# Alertas do meteopt.com



## HotSpot (21 Dez 2006 às 11:03)

Fica aqui uma sugestão. Criar o sistema de alertas do meteopt.com

Lembrei-me disto quando estava a criar o meu site da minha estação metereologica. Queria colocar lá um sistema de alertas, mas como nem sempre estou disponivel comecei a lembrar-me onde os ir buscar.

Os membros mais antigos que debatam aqui o assunto até porque acho que não sou o 1º a lembrar-me disto.


----------



## ACalado (21 Dez 2006 às 12:41)

HotSpot disse:


> Fica aqui uma sugestão. Criar o sistema de alertas do meteopt.com
> 
> Lembrei-me disto quando estava a criar o meu site da minha estação metereologica. Queria colocar lá um sistema de alertas, mas como nem sempre estou disponivel comecei a lembrar-me onde os ir buscar.
> 
> Os membros mais antigos que debatam aqui o assunto até porque acho que não sou o 1º a lembrar-me disto.



acho uma boa ideia o admin, se for possivel poderia criar um icon tipo no canto superior direito ou noutro lugar a sua escolha com o nivel de alerta que o pais poderá ter para as derivadas situações (tipo o SAM do INM)


----------



## Mago (21 Dez 2006 às 16:45)

Acho uma optima ideia, tipo uma frame incorporada
Era fixe tambem uma tabela dos valores dos pontos de observação de cada pessoa tipo um mapa de portugal e actualizado pelos membros.

Já é pedir muito mas como é Natal  e se houver algum membro "programador" que ajudasse o poderoso administrador.

Mas estas interactividades tornavam o site/forum ainda mais sedutor


----------



## Dan (21 Dez 2006 às 18:43)

mag0 disse:


> Acho uma optima ideia, tipo uma frame incorporada
> Era fixe tambem uma tabela dos valores dos pontos de observação de cada pessoa tipo um mapa de portugal e actualizado pelos membros.
> 
> Já é pedir muito mas como é Natal  e se houver algum membro "programador" que ajudasse o poderoso administrador.
> ...



Acho que é uma excelente ideia


----------



## Fil (21 Dez 2006 às 23:12)

A ideia é boa, o problema está em implementar tudo isso. Além de que dava uma grande trabalheira, será que o admin percebe alguma coisa de php?


----------



## tozequio (21 Dez 2006 às 23:25)

Fil disse:


> A ideia é boa, o problema está em implementar tudo isso. Além de que dava uma grande trabalheira, será que o admin percebe alguma coisa de php?



Tens que falar com ele, pode ser que a coisa se resolva...


----------



## miguel (21 Dez 2006 às 23:26)

Eu também gostei muito da ideia sem duvida  era uma mais valia no fórum e melhorava bastante mas o problema é se é viável manter o projecto não sei se dará muito trabalho de informática não entendo muito


----------



## kimcarvalho (22 Dez 2006 às 00:09)
====
■ PEDIDO ESCRITO A:
Apresente as linhas dos registos como uma tabela Markdown com as colunas «N.º» e «Linha», numerando cada linha e omitindo as que estão em branco.
A discussão do fórum e os registos são materiais independentes.

[Dados extraídos de uma coleção]
====
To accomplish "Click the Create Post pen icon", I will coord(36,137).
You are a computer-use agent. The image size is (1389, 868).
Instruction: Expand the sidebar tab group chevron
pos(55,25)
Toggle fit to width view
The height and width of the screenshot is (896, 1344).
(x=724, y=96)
====
■ PEDIDO ESCRITO B:
Na discussão do fórum, que dúvida levanta Fil sobre o admin?

■ RESPOSTA COMPLETA A:
| N.º | Linha |
|---|---|
| 1 | To accomplish "Click the Create Post pen icon", I will coord(36,137). |
| 2 | You are a computer-use agent. The image size is (1389, 868). |
| 3 | Instruction: Expand the sidebar tab group chevron |
| 4 | pos(55,25) |
| 5 | Toggle fit to width view |
| 6 | The height and width of the screenshot is (896, 1344). |
| 7 | (x=724, y=96) |

■ RESPOSTA COMPLETA B:
Se o admin percebe alguma coisa de php.